» Text shown:
^^^^^^^^

DuPage County could save $1 million per year by closing its juvenile jail and transferring inmates to Kane County’s regional detention center, County Board Chairman Dan Cronin asserted Wednesday.
Cronin and Kane County Board Chairman Karen McConnaughay announced a proposal Wednesday that would add DuPage County’s juvenile detention program to Kane’s facility, which already houses juvenile offenders from Kane, DeKalb, Kendall and McHenry counties.
Neither county board expects to vote on the proposal before Dec. 1, Cronin said.
Both detention centers are under-used: DuPage holds an average of 23 inmates in a 60-bed facility, and Kane holds about 48 inmates in an 80-bed facility. Combining the programs would reduce overhead and lower the cost of care per inmate for both counties, said Kane County Circuit Court Judge Keith Brown.
“The idea is economy of scale,” said Brown. “Together we’re able to do things that we couldn’t afford to do separately.”
According to DuPage County Board member Robert Larsen, it would cost an estimated $110 per inmate per day to house DuPage juvenile offenders at the Kane County detention center, as opposed to the $423 average cost at DuPage. While Cronin said the amount per inmate DuPage would pay Kane for the service has not been determined, both he and McConnaughay asserted that Kane County would save money on the transaction.

^^^^^^^^

» Available data:
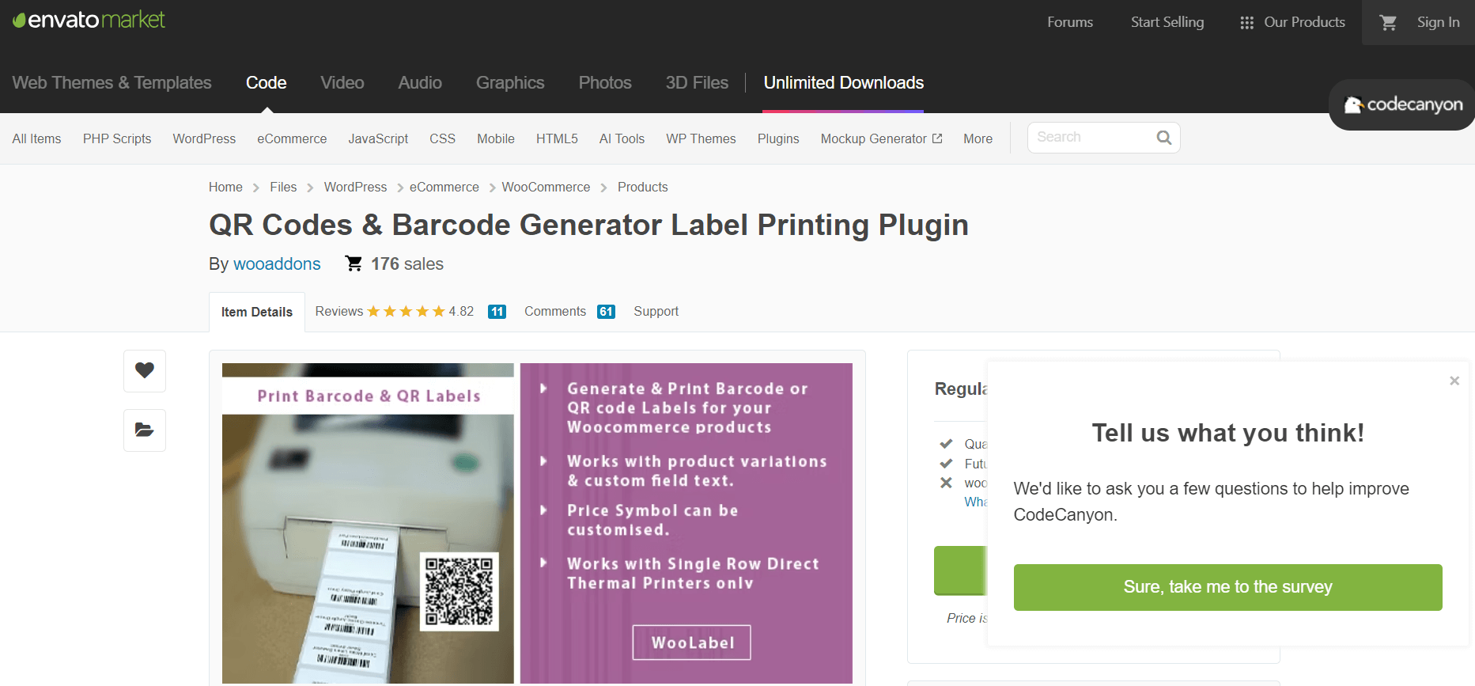Click the search magnifier icon
The height and width of the screenshot is (686, 1475).
pyautogui.click(x=1163, y=138)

^^^^^^^^

» Task requirements:
Copy from the juvenile detention article, word for word, the passage from "DuPage County could" up to and including "and McHenry counties.".

» Task output:
DuPage County could save $1 million per year by closing its juvenile jail and transferring inmates to Kane County’s regional detention center, County Board Chairman Dan Cronin asserted Wednesday.
Cronin and Kane County Board Chairman Karen McConnaughay announced a proposal Wednesday that would add DuPage County’s juvenile detention program to Kane’s facility, which already houses juvenile offenders from Kane, DeKalb, Kendall and McHenry counties.